Low Tech Robots

 

Theo Jansen. Animaris Rhinoceros

Theo Jansen. Animaris Rhinoceros

How fitting that in Holland, land of windmills, an artist has created large wind-powered robots! Dutch kinetic sculptor, Theo Jansen combines a vivid artistic imagination with a background in science to create fantastic mobile creations. Made of plastic ribs, flexible pneumatic tubes, sails and sensors, Jansen uses computer simulations to perfect his designs before taking them for trial runs on the beaches of Holland. As the artworks lumber into motion, one sees slow-gaited giants, looking like extraterrestrial visitors, moving in herd-like unison. The artist refers to them simply as Strandbeesten, beach-animals. His ultimate aim, stated at a TED conference in 2007, is to make the organisms independent so that they can survive on the beach for long periods without the artist’s assistance. “A good advantage of the animals is they don’t have to eat–they eat the wind,” Jansen says. “That’s why they might have a chance on the beaches: There’s a lot of wind, not much food.” This is robotics without motors or computer chips, living not in outer space, not in factories or labs, but in an unsupervised ocean wilderness. The world of Philip K. Dick has arrived! In 1968 (Do Androids Dream of Electric Sheep), Dick predicted that with the mass extinction of mammals from our planet, people would turn to robotic pets and virtual animals for comfort. Thanks Kate for bringing this artist to my attention.
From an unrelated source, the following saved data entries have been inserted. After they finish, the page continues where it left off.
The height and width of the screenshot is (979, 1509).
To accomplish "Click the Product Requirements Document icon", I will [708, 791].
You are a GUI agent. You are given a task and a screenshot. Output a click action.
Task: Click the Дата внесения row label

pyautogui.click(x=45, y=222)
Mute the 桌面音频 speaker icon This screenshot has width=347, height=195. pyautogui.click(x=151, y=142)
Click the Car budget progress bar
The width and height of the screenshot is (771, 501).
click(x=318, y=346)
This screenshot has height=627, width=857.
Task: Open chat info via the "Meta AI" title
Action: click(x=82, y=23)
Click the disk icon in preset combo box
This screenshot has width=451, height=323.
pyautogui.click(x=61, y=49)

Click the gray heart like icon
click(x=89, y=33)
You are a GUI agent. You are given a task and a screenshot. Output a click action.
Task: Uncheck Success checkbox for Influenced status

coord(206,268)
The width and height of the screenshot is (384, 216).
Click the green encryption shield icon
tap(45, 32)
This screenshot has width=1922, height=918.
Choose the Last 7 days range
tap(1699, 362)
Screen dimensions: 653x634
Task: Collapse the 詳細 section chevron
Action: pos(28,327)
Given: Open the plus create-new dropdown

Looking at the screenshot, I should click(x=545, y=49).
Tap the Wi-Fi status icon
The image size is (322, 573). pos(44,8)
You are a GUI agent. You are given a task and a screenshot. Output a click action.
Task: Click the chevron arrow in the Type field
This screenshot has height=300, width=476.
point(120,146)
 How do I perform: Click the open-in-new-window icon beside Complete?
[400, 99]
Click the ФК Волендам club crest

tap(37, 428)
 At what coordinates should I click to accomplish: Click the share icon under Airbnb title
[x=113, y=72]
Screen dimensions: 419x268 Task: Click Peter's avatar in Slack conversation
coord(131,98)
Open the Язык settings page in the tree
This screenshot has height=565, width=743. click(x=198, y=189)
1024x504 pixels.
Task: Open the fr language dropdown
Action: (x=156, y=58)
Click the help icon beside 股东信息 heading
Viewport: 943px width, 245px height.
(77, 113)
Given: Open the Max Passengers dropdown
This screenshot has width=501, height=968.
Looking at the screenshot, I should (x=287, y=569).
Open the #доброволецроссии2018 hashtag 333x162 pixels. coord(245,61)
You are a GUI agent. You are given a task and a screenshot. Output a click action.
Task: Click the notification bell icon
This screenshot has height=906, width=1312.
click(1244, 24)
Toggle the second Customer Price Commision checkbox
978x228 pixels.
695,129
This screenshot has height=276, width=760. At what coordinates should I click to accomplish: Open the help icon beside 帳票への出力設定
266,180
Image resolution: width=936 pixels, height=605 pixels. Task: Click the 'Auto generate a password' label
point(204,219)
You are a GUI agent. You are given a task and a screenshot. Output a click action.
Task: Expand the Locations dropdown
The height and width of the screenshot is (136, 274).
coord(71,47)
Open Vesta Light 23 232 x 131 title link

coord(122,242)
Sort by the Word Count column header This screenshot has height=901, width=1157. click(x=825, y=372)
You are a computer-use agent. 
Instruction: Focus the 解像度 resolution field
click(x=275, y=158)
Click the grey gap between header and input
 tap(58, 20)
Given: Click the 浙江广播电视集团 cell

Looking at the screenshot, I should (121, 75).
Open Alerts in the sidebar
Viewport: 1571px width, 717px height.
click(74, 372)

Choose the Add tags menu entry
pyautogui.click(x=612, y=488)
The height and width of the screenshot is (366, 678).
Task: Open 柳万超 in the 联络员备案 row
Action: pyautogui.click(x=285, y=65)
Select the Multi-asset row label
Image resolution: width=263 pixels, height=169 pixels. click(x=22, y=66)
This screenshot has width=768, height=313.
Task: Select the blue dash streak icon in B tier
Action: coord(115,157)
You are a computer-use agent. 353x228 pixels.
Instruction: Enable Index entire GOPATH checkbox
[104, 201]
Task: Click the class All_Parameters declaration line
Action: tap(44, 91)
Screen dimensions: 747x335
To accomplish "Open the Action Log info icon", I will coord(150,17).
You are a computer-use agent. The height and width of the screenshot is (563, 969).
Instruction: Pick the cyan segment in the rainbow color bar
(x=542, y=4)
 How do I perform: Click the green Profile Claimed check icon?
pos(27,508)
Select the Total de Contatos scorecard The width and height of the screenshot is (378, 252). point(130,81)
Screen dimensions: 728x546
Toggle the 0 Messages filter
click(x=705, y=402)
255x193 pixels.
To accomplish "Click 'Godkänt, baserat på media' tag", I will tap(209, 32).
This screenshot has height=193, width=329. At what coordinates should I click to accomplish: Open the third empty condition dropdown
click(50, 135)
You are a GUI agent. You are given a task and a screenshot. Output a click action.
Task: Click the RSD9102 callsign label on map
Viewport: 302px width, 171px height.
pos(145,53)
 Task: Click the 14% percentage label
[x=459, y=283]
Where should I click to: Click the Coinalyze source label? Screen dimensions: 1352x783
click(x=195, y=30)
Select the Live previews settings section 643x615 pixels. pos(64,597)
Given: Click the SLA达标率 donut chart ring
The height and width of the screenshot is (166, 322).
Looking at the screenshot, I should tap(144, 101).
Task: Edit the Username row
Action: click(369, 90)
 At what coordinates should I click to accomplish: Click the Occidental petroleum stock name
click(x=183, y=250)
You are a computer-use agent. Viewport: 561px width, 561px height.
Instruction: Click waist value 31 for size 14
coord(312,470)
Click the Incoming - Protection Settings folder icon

To contrast this wind-powered artwork with another, here’s a work by New York artist Joshua Allen Harris, Polar Bears.


I find it telling that the above two videos feature artists in the context of ads; one promotes BMW cars and the other promotes public transport. Both artworks seem to be inspired by the rapid extinction of animals from our planet; both artworks explore the relationship between an artwork and the environment it is placed in, using wind power to bring inanimate structures to life. Both use common materials. Jansen’s work suggests the limitless possibilities of ingenious engineering. Harris’s work combines humour with pathos, using the onrushing wind from an unseen subway train to suggest a momentary breath of life. His mother bear and cub make a modest and fleeting appearance, and their loss of air and slow collapse reminds the viewer of the fragility of all life forms.